# What you are asked to do
Your task is to copy each line of the material that holds the word "computer".

# Material provided
+-------+
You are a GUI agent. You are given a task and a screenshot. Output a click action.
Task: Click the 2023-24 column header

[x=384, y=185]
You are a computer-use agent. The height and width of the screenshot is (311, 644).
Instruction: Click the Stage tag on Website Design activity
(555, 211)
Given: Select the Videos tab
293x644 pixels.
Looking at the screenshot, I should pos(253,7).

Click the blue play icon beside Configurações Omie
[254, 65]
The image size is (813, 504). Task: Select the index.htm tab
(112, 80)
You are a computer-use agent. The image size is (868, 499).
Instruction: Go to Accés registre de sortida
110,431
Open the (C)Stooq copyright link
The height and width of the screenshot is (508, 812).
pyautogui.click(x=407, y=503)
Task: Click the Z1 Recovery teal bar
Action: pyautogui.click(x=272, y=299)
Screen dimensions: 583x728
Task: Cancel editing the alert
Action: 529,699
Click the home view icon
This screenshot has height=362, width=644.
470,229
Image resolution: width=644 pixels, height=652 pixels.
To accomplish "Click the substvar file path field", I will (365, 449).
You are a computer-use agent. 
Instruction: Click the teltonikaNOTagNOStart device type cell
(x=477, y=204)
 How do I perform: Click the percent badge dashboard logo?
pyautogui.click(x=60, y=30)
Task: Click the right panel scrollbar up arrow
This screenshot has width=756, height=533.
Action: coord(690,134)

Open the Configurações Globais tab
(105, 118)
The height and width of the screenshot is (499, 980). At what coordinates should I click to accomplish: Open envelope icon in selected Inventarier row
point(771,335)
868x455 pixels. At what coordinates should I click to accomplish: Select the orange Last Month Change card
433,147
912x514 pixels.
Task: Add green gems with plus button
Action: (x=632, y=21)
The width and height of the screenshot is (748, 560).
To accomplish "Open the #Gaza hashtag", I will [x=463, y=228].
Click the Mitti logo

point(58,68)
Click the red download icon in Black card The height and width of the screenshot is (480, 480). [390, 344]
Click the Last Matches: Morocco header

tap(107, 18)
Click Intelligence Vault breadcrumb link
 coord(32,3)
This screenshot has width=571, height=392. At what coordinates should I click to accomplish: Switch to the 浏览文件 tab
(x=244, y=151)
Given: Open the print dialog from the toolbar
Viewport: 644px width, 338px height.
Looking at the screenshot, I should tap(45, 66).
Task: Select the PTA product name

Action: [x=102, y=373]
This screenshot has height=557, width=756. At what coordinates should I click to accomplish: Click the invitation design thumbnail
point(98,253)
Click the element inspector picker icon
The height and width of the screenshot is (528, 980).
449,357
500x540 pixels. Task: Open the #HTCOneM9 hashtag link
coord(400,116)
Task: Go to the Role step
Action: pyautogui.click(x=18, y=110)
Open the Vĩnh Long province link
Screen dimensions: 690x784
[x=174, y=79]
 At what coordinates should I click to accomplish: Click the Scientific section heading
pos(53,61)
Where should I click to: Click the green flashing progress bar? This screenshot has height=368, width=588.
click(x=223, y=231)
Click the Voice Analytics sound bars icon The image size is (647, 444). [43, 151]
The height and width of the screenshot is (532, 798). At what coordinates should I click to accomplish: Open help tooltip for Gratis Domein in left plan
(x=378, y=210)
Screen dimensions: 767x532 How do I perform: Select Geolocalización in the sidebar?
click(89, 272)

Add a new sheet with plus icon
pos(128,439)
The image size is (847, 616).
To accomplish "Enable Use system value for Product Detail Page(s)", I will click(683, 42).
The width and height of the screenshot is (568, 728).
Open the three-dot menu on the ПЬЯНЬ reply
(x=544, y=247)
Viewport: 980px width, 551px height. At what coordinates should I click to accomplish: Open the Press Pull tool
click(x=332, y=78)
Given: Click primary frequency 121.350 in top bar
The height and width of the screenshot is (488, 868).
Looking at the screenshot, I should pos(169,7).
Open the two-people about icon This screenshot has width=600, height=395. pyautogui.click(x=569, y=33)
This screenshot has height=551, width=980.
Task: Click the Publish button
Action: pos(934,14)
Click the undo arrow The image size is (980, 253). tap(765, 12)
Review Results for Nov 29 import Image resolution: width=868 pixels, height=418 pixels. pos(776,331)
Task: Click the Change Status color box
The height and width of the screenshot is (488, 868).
+-------+
# Answer space
You are a computer-use agent. The height and width of the screenshot is (311, 644).
You are a computer-use agent. The image size is (868, 499).
You are a computer-use agent. 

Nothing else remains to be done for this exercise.